*** Provided records Section Begins ***

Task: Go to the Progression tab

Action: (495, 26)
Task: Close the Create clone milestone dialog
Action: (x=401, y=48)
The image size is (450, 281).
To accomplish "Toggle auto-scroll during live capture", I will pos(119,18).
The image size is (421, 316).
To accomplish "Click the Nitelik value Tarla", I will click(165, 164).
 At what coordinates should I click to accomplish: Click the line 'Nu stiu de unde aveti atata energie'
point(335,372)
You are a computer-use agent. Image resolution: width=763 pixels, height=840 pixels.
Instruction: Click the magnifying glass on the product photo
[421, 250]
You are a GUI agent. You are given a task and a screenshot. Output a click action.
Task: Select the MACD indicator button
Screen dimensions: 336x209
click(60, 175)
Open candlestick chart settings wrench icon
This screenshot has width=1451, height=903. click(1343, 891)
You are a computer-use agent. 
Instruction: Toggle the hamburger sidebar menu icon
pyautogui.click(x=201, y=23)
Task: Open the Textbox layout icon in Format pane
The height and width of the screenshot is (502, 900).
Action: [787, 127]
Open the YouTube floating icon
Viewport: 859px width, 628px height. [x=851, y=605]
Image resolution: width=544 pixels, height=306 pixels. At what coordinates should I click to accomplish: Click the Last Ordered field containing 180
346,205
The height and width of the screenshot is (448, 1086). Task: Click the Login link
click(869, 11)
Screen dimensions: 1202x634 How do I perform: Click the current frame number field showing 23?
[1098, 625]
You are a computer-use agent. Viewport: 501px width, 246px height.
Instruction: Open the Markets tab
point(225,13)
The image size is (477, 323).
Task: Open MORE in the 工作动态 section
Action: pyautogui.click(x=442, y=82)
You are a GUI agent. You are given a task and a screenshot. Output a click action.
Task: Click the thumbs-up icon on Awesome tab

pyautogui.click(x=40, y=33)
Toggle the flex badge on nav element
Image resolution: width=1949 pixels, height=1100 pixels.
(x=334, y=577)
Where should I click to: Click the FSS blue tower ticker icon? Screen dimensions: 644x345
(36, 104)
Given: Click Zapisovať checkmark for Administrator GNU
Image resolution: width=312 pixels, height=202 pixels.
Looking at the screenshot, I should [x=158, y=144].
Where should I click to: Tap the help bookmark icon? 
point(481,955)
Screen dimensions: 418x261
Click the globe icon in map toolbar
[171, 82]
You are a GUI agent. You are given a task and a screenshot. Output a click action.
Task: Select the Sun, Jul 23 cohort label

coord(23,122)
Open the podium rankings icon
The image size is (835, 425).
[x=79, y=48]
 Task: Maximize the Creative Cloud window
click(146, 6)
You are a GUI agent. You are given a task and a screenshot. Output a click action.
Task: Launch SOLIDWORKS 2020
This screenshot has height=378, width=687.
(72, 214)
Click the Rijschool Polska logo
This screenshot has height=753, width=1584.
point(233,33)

*** Provided records Section Ends ***

▶ **Task brief**
Find every line in the records above that contains the word "will", and copy each one.

▶ **Reply to the exercise**
To accomplish "Toggle auto-scroll during live capture", I will pos(119,18).
To accomplish "Click the Nitelik value Tarla", I will click(165, 164).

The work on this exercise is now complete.